[[ Available records open ]]
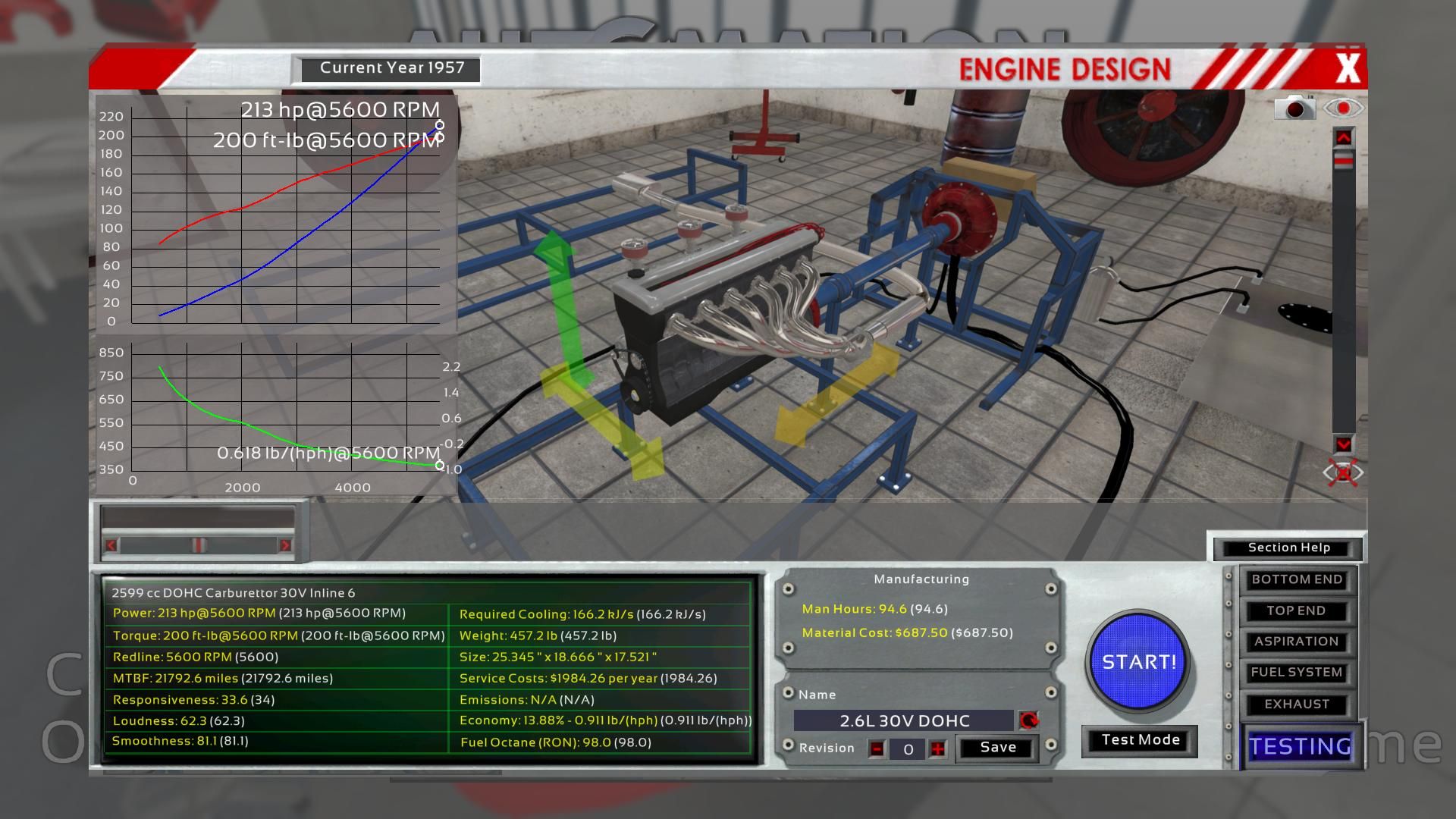
Task: Switch to the TOP END tab
Action: [x=1296, y=610]
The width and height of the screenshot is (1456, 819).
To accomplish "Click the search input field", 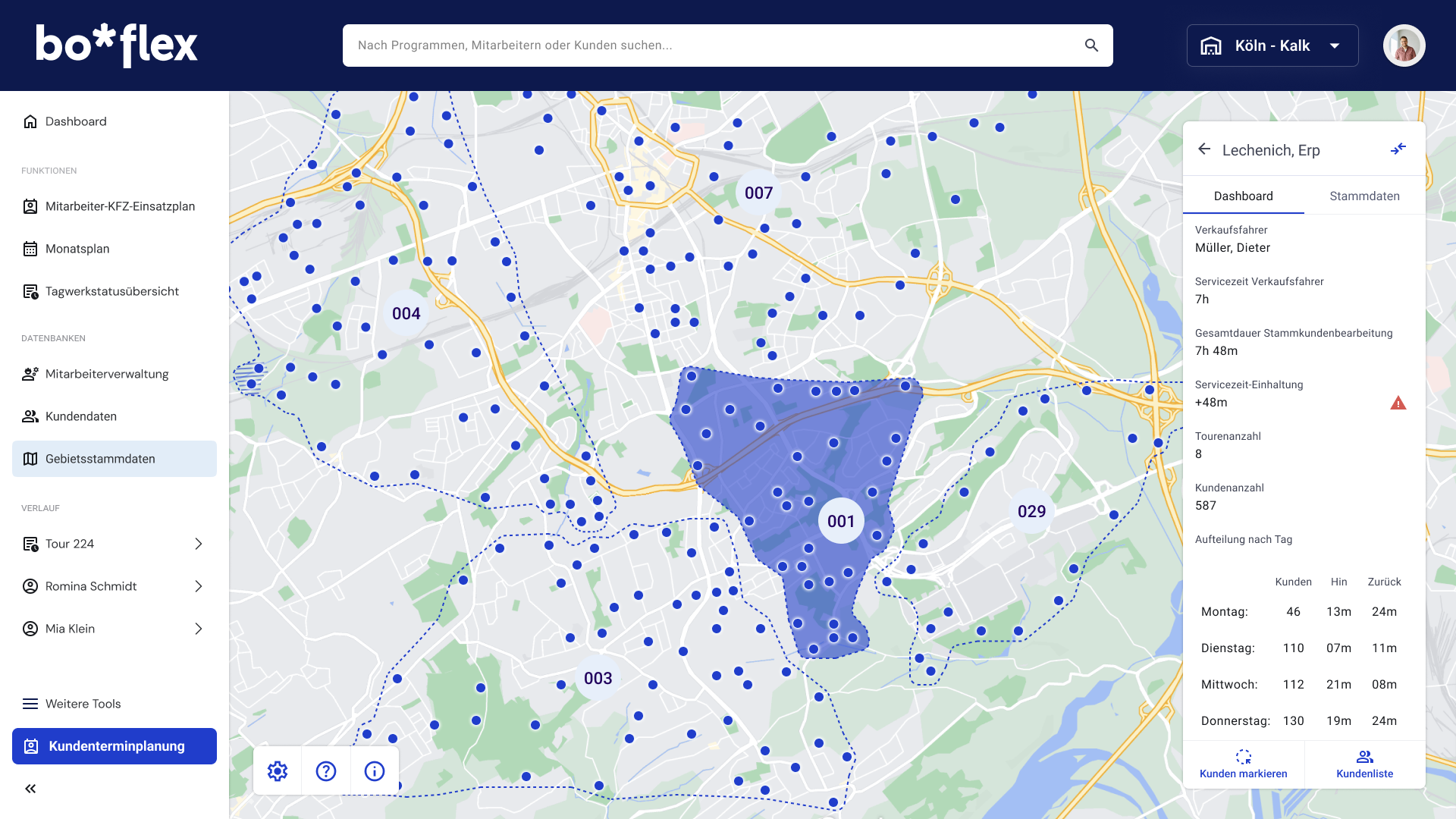I will (713, 46).
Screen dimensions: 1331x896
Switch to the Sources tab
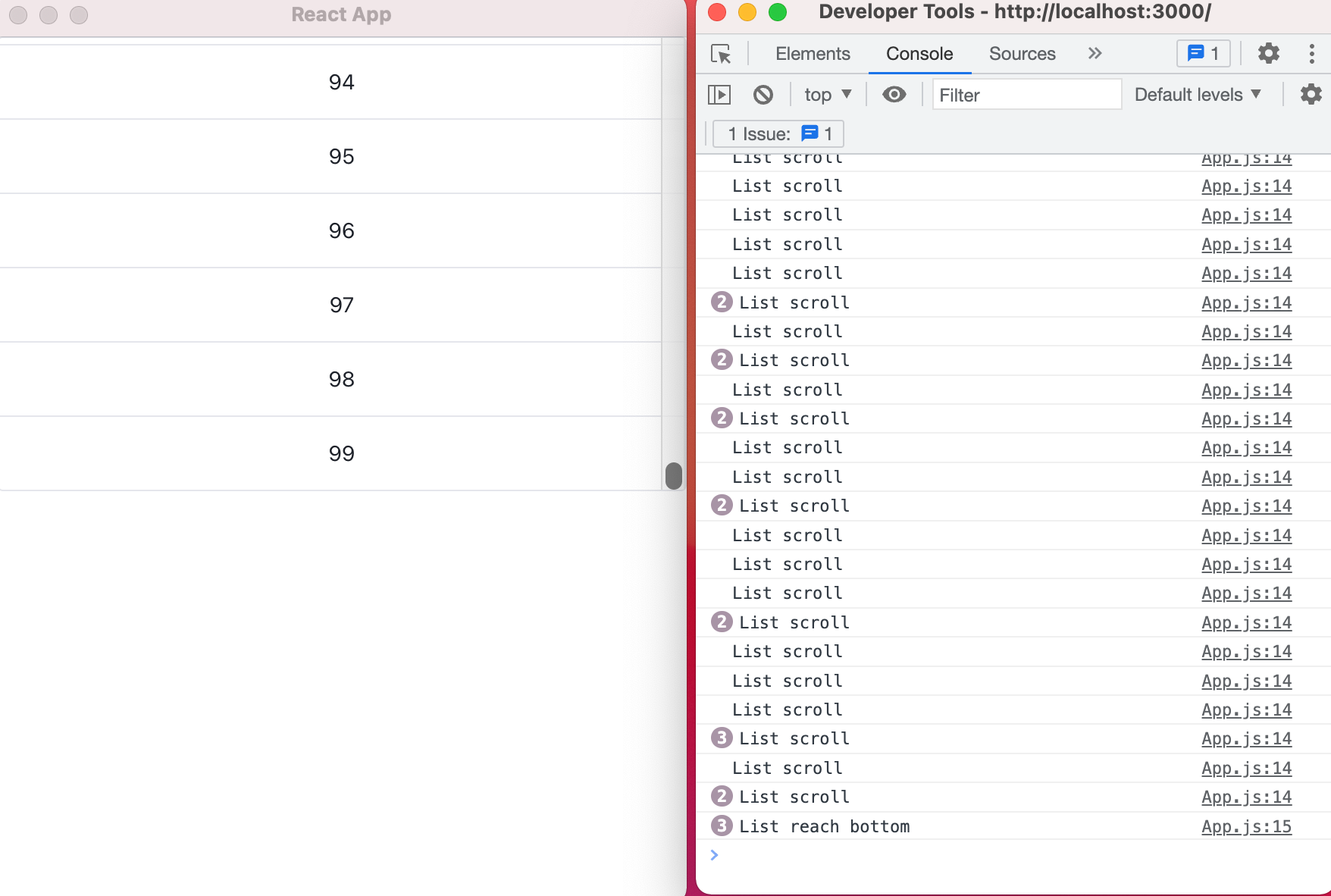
[[ Available records closed ]]
What you need to do: Find the line containing "Screen dimensions: 1331x896" in the listing above. Restate it and every line after it, word for word, through the final line, leaving out the pictures.

Written solution:
Screen dimensions: 1331x896
Switch to the Sources tab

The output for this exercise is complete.